Customers may love getting a good deal on their insurance, but what about those who can’t get any cover at all? We talk to the broker that’s targeting the uninsurable

The ads that blare from our television screens shouting “cheaper home insurance” and “12 months for the price of nine” are generally calling out to the ‘standard’ customer:?the one who can fill out a standard form, giving answers within standard parameters without setting­­ alarm bells ringing. Those alarm bells are often labelled ‘subsidence’, ‘flooding’ and ‘criminal conviction’.

But there is an answer. Bureau Insurance Services offers policies specially designed for the non-standard customer, and in 2006 became the official provider of Biba’s non-standard household scheme. The scheme features a trio of products that cover some of the hardest property insurances to get approved: those for subsidence-impaired homes, properties that are prone to flooding and proposers with criminal convictions.

Bureau has been providing the first of these products, the PUPS (previously underpinned properties) scheme, since 1993. Bureau’s managing director, Chris Jordan, explains: “Subsidence was causing a major problem for people trying to get insurance, mainly because insurance companies had lost a lot of money to subsidence in the late ’80s and early ’90s.

“We thought that was unfair. If you can look at a property after it has been repaired and think that it’s as strong as any property and unlikely to subside again, it should not be a problem.”

Playing hard to get

Following the establishment of the PUPS scheme, Bureau decided to expand to other traditionally ‘hard to get’ household insurances.

Jordan explains: “We decided to branch out into flooded properties and to other situations where people found it very difficult to get insurance, one of which we found to be when they have a criminal conviction.”

The Flood Insure scheme, for properties that have previously flooded or are at risk of flooding, aims to insure properties where the risk has been substantially reduced due to remedial work carried out by the householder, local authority, river authority or Environment Agency.

Jordan says: “Flooding is more difficult than subsidence. If you have a problem with subsidence and you have taken action against the cause and underpinned the property, your house should be as stable as everyone else’s. If you have been flooded before, chances are you will be flooded again, so you have to look at what has been done to reduce any future damage.”

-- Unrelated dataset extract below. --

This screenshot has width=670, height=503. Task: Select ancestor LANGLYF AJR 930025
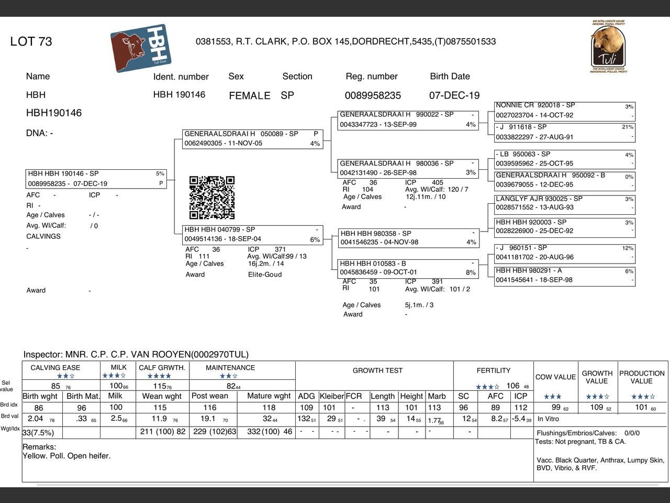(565, 203)
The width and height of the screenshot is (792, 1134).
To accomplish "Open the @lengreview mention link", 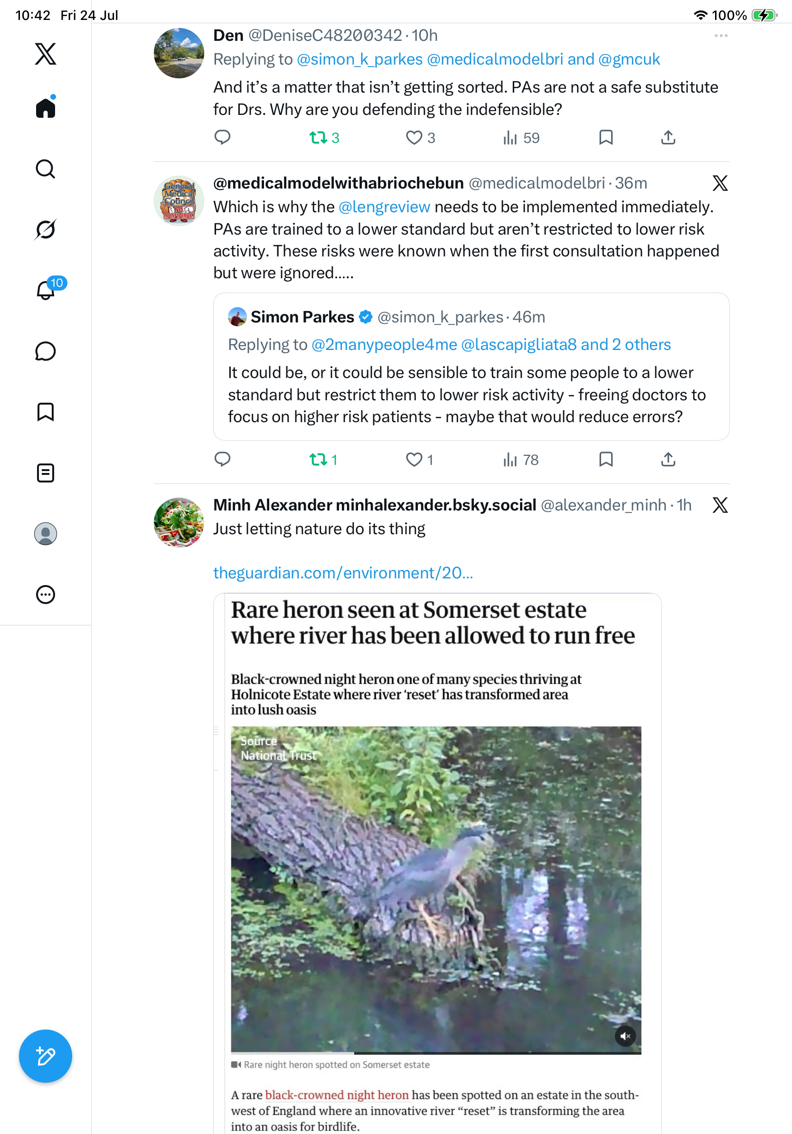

Another problem, according to Jordan, is that properties in problem areas may find it difficult to get flood insurance based on their postcode.

He says: “Even if you live on a hill 400 feet up, if you have a postcode in Lewes or Cockermouth, for example, you might have a problem because of the way that most mainstream insurers map out the country.”

Bureau’s solution to this is to individually survey every risk and look at them on a case-by-case basis. Cover is offered based not just on what has happened to the property in the past but on a review of what has been done since to fix things.

With conviction

Bureau applies a similar approach, but to individuals rather than properties, as part of its Fairplay scheme, aimed at people with criminal convictions who are trying to get household insurance. The company got an ex-probation officer to write an underwriting scheme that not only assesses the conviction and time spent in prison but the client’s current status.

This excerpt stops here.